Hell Yes I Do!

Here’s a little story about how Life works.

Within all of the crazy, (and in all fairness it’s not true crazy, but the loss of the computer and the planning and finagling of the new computer via my Fort Worth Angel, the getting and starting up of the new computer via my OKC Guru…kind of a lot) So yesterday I started my day out by de-funking a friend. It was needed. It was necessary. It almost never ever in the history of ever happens, so…yeah. it was needed.

Then the funk was mine. and I started to listen to the voices.

it’s September…you won’t make any money.
the wedding season has slowed down…you won’t get anymore shifts.
your money will dry up and you will be in serious trouble.
what were you thinking.
and ps you’re fat and George Clooney hates your guts.

Fucking voices.

However, this voice was louder yesterday.
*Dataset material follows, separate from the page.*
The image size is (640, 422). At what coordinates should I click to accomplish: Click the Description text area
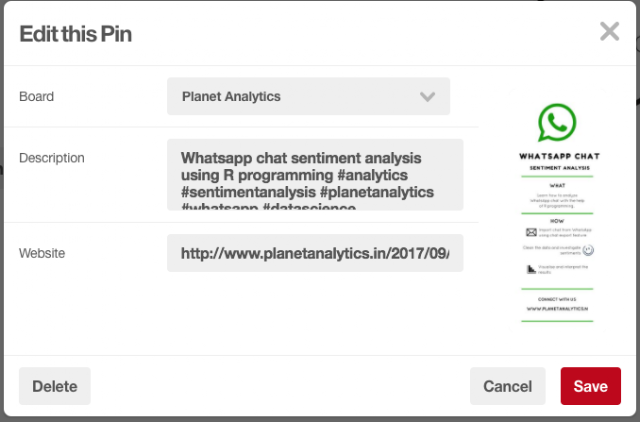coord(315,174)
LOOK AT HOW GLORIOUS LIFE IS? YOU HAVE A GREAT FAMILY THAT LOVES EACH OTHER IN SPITE OF ALL THE FRACTURES IN THE TREE! YOU HAVE ANOTHER FAMILY COMPRISED OF FRIENDS THAT ARE TRUE ANGELS IN YOUR LIFE! YOU HAVE WALKED 3 MILES PLUS SEVERAL TIMES THIS WEEK! YOU HAVE A NEW COMPUTER! YOU HAVE A JOB AND A HOUSE AND A CAR THAT ARE ALL DEPENDABLE AND STABLE AND COMFORTING! YOU ARE SMART ABOUT YOUR MONEY, SMARTER THAN YOU’VE EVER BEEN IN YOUR LIFE, SO IT WILL WORK OUT! AND GEORGE CLOONEY HAS A NEW MOVIE COMING IN NOVEMBER AND HE DOES LOVE YOU!!!
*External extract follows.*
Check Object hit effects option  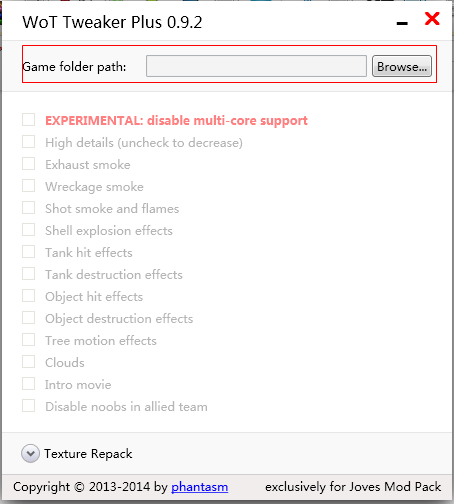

So, I shook it off, ran some errands, found a nice hot pink purse at le target, went to work and found a check in my cubby. we get 100 bucks for referring students to our school. . . and one night at some random bar north of batshitcrazytown, I talked to the bartender about doing just that. apparently, she did. I logged onto my Facebook and had a message from a high school friend asking if I wanted to pick up a wedding shift in two weeks, easy money. beer, wine and ‘ritas.

Hell yes I do!

I had great clients all day long, great conversations, helping and laughing each one. Remember the Pilot? he came in yesterday. Just funny, that one. He gave me a grand compliment, saying “I remember the first time I came in here…Man. You have changed SO MUCH! for the better! You’re not even the same person, Zelda!”

no. no I’m not. and thanks for noticing.

I was only going to come home last night, come home and delve into the spare bedroom that looks like a missile testing site…but Pseudo Sister 1 said as I was leaving, “wanna come sit on the patio at chelino’s and have a cold beer while we watch my kids throw chips around?”

hell yes I do.

During the night, I took another phone call…something has come up unexpectedly and do I want to pick up a bartending shift tomorrow, Sunday for a few hours in the afternoon? Easy breezy. All cash bar, specific beers only. easy money.

hell yes I do.

Home early, sated and happy, I crawled into bed and thought, man oh man…I love life.

Hell yes I do.

One thought on “Hell Yes I Do!

  1. It always comes back to what we've talked about before, doesn't it?1. See things as they are; not worse than they are.2. Pay attention to where you want to go; not where you don't want to go.Right? Right.